(Collected data entries)

§ §

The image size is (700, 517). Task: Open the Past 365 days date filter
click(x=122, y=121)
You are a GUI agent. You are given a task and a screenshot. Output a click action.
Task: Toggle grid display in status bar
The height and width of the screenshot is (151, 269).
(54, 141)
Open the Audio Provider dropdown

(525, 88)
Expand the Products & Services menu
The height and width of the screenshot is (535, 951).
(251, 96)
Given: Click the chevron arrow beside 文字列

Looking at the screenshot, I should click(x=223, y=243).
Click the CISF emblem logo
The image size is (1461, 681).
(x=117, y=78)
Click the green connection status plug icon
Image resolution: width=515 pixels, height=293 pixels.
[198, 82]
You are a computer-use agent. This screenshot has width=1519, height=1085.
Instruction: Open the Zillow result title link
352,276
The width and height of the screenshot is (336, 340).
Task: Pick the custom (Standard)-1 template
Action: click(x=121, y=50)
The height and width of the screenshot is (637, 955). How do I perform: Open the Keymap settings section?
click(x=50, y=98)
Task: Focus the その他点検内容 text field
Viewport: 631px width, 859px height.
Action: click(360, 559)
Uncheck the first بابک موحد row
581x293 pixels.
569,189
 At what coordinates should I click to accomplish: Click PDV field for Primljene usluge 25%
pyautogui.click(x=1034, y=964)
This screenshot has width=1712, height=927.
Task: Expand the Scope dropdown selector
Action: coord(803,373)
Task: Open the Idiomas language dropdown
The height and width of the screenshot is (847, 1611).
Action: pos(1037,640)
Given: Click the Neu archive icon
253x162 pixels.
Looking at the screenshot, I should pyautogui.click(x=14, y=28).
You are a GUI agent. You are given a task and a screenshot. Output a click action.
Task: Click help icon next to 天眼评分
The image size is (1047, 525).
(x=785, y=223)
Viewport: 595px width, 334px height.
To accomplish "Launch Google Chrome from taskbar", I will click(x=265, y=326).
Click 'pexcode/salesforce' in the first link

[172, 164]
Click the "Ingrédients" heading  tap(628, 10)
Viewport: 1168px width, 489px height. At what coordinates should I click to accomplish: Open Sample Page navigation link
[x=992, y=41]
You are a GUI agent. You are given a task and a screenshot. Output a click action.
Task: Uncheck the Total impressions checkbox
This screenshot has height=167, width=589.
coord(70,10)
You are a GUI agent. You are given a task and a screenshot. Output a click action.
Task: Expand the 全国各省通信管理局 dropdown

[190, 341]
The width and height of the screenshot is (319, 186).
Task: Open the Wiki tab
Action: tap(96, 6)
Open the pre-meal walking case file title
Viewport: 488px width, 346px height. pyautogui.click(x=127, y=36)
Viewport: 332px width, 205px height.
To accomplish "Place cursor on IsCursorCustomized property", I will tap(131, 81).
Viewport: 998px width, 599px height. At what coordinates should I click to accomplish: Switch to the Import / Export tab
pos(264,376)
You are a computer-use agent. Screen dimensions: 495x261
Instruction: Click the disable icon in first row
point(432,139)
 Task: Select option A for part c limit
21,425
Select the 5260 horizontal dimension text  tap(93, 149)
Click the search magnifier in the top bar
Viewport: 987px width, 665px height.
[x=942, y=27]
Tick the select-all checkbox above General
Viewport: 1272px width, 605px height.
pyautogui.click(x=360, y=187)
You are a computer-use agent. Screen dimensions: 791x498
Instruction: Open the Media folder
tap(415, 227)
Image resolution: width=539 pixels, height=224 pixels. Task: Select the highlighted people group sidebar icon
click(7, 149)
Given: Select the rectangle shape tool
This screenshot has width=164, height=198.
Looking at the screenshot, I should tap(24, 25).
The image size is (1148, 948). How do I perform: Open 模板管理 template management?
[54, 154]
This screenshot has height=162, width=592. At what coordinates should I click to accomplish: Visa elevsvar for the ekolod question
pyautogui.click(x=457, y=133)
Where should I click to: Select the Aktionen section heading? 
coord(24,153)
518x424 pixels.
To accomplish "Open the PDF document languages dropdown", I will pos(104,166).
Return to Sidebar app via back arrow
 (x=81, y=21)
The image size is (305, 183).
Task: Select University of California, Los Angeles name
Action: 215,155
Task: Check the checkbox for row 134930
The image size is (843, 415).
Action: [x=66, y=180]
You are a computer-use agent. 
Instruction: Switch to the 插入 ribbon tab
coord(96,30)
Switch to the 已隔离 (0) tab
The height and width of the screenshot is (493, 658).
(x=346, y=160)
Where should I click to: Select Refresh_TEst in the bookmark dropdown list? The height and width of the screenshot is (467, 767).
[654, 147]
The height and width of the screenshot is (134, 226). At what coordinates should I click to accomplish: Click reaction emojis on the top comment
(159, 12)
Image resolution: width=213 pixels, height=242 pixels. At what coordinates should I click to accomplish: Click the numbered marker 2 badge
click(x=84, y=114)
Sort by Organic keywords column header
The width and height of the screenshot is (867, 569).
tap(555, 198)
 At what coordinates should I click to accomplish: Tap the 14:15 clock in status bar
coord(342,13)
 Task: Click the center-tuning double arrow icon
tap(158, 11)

§ §

**Written problem:** Could you rewrite everything from the start of the rows down to the line containing "click(x=122, y=121)", with both ends and the requests included, and shift every coordinate in the answers by adding 75?

**Answer for the task:**
The image size is (700, 517). Task: Open the Past 365 days date filter
click(x=197, y=196)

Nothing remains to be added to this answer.